Sea urchins are typically found in areas with rocky bottoms, from shallow waters to deep sea floors, and occur in oceans all around the world. Species can range from 1.9 inches (5 cm) in diameter to 24 inches (60 cm) in diameter. Sea urchins belong to the phylum Echinoderms and have pentaradial symmetry. Typically, the body of sea urchins is ovoid shaped with spines; the upper surface is domed, and the underside is flattened.
  • Size

    1.9 inches to 24 inches (5 - 50 cm)
  • Diet

    Diet consists mainly of detritus and algae
  • Range

    Cceans all around the world
  • Habitat

    Ocean floors

Physical Characteristics

  • As echinoderms, sea urchins have pentaradial symmetry.
  • Skeleton made of calcite.
  • Typically, the body is ovoid shaped with spines; the upper surface is domed and the underside is flattened.
  • The mouth has a complex structure made up of five calcium carbonate plates. It is referred to as “Aristotle’s lantern” because he was the first to describe it.
  • Spines and tube feet help the sea urchin to move or gather food.

Animal Fact

A sea urchin’s skeleton is made of calcite.

Diet / Feeding

  • Scavengers; diet consists mainly of detritus and algae.
  • Typically grip hard substrate and feed on algae that coat the surface with the tentacles that surround the mouth.

Range / Habitat

  • Occur in oceans all around the world.
  • Mostly bottom dwelling, in shallow areas to deep sea floors. Generally found on rocky substrate.

Reproduction & Growth

  • Reproduce by spawning.
  • In some species, female will brood eggs between spines.

Conservation Status

  • Most species “Not Evaluated” on the IUCN Red List.

Additional Information

  • Approximately 940 species of echinoids living today; typically grouped as “regular” or “irregular.” Sea urchins are regular echinoids; irregular echinoids are sand dollars.
  • Moves by way of a water vascular system and tube feet.

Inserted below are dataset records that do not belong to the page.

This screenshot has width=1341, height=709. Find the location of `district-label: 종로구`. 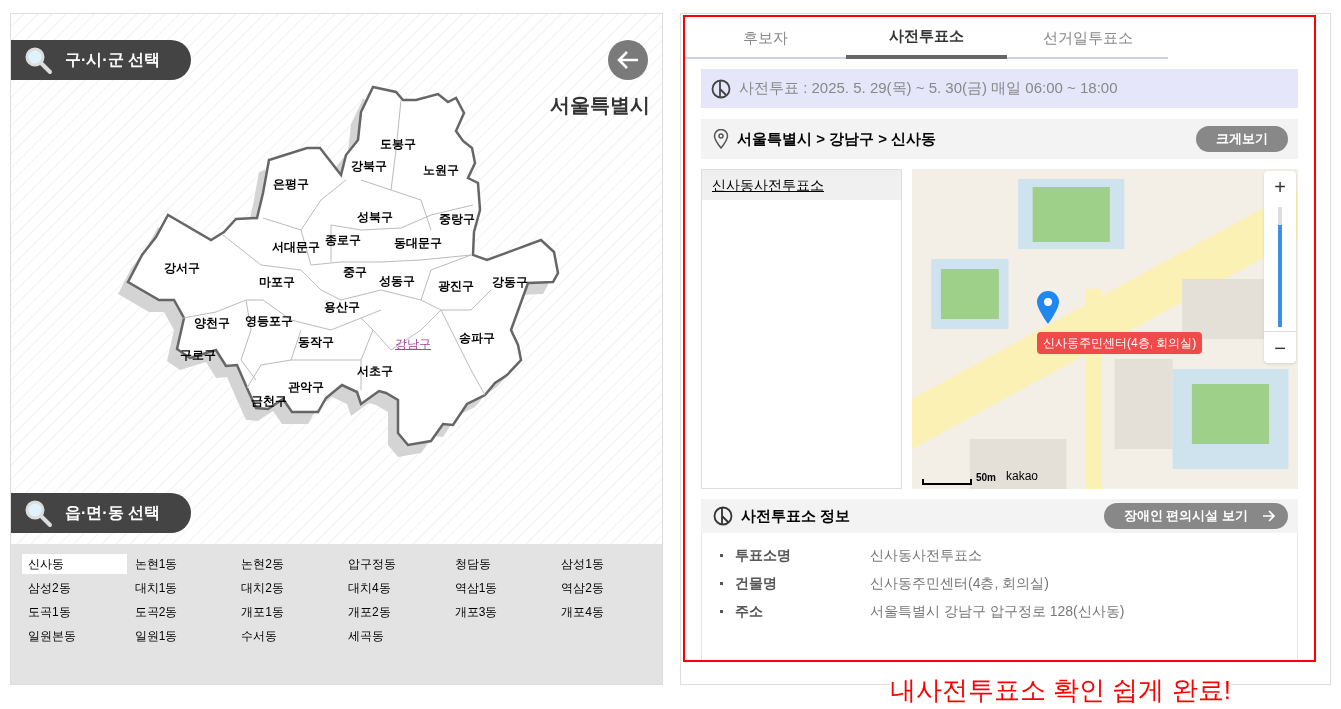

district-label: 종로구 is located at coordinates (343, 240).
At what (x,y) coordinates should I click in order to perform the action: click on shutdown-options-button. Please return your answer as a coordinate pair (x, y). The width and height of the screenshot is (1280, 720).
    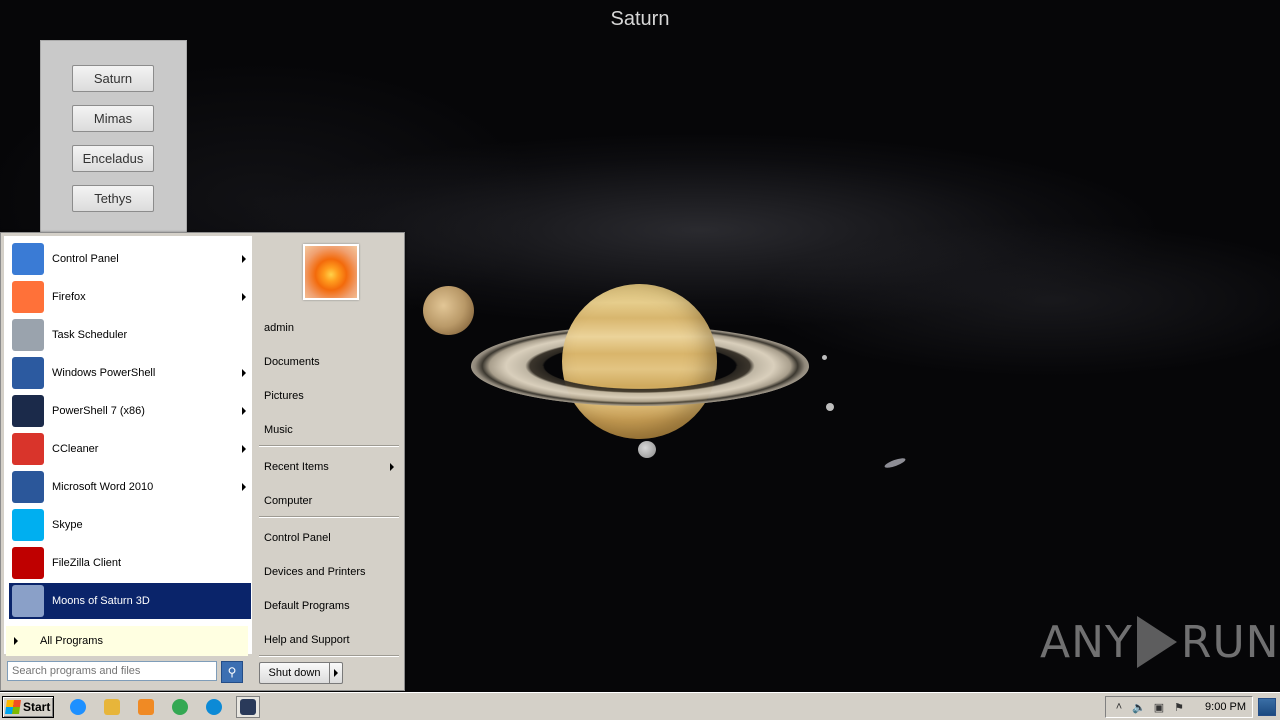
    Looking at the image, I should click on (336, 673).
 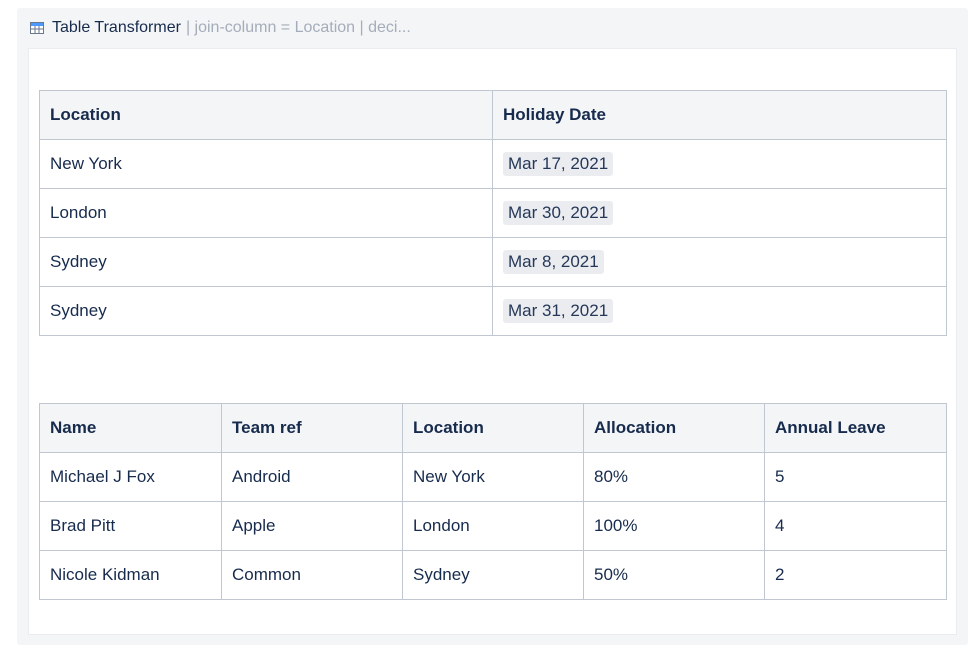 What do you see at coordinates (674, 575) in the screenshot?
I see `table-cell: 50%` at bounding box center [674, 575].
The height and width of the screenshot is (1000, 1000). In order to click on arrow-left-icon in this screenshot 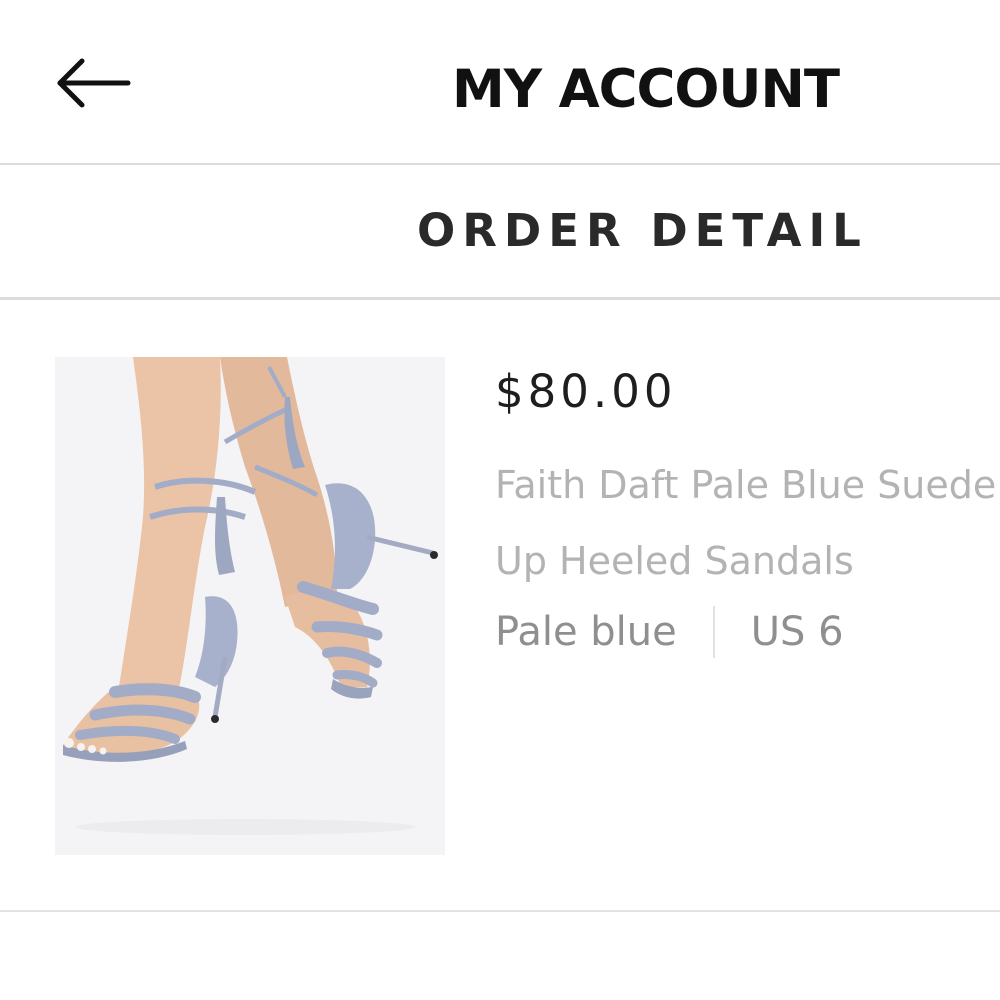, I will do `click(94, 83)`.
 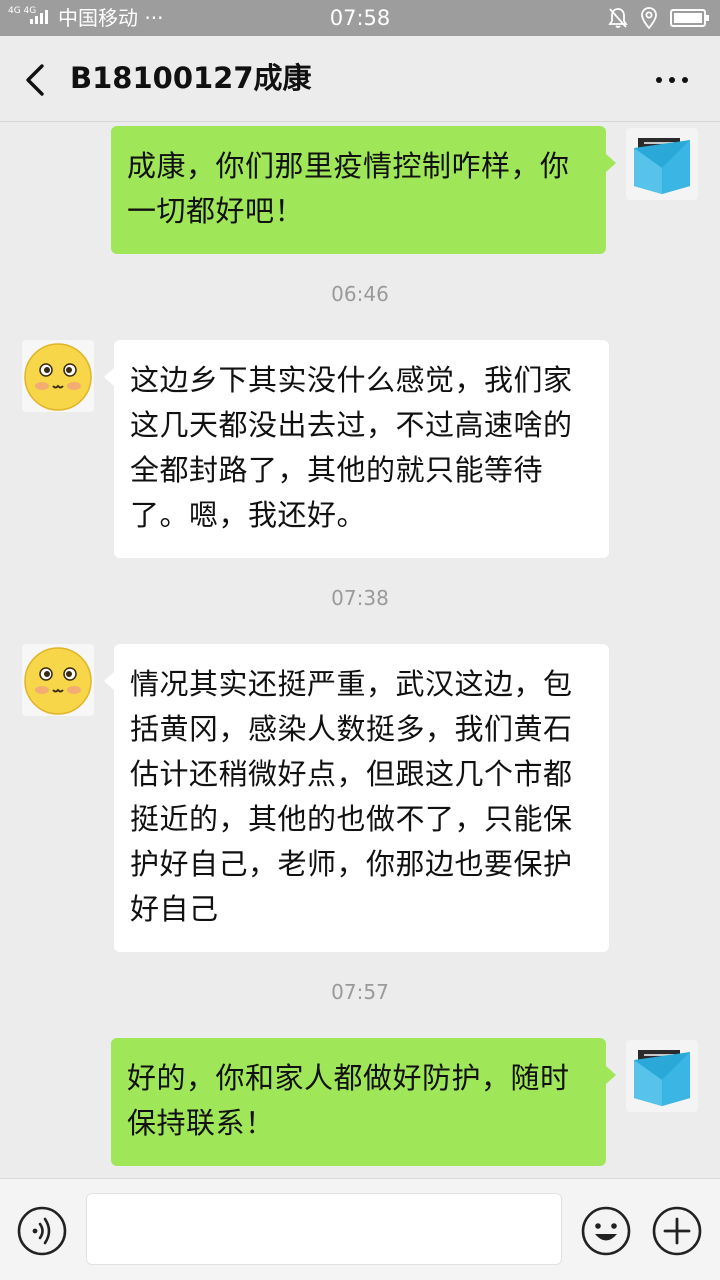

Species at Georgia Aquarium:

  • Echinometra lucunter: black boring sea urchin – Caribbean and Western Atlantic from Bermuda to Brazil, up to 5.9 inches in diameter (15 cm).
  • Diadema setosum: Pacific longspined black sea urchin – tropical seas, up to 24 inches (60 cm) in diameter.
  • Strongylocentrotus purpuratus: purple sea urchin – Eastern Pacific from British Columbia to Baja California, up to 4 inches (10.2 cm) wide and nearly 2 inches (5 cm) tall.
  • Strongylocentrotus franciscanus: giant red sea urchin – Eastern Pacific from the Gulf of Alaska to Baja California, up to nearly 7.5 inches (19 cm) in diameter.
  • Mespilia globulus: blue tuxedo urchin – Indo-Pacific, up to 2 inches (5 cm) in diameter.
  • Lytechinus variegatus: variegated sea urchin – Western Atlantic from North Carolina through the West Indies, common width of 3 inches (7.7 cm). Common height is 1.3 inches (3.2 cm).
  • Eucidaris tribuloides: slate-pencil sea urchin – Caribbean, up to 6 inches (15 cm) in diameter.
  • Echinometra viridis: green boring reef urchin – Caribbean, up to 1.9 inches (5 cm) in diameter and up to 1.2 inches (3 cm) tall.
  • Echinothrix calamaris: banded sea urchin – Indo-Pacific, 3 inches (8 cm) in diameter.
  • Genus: Diadema: long spine sea urchin – tropical seas, up to 24 inches (60 cm) in diameter.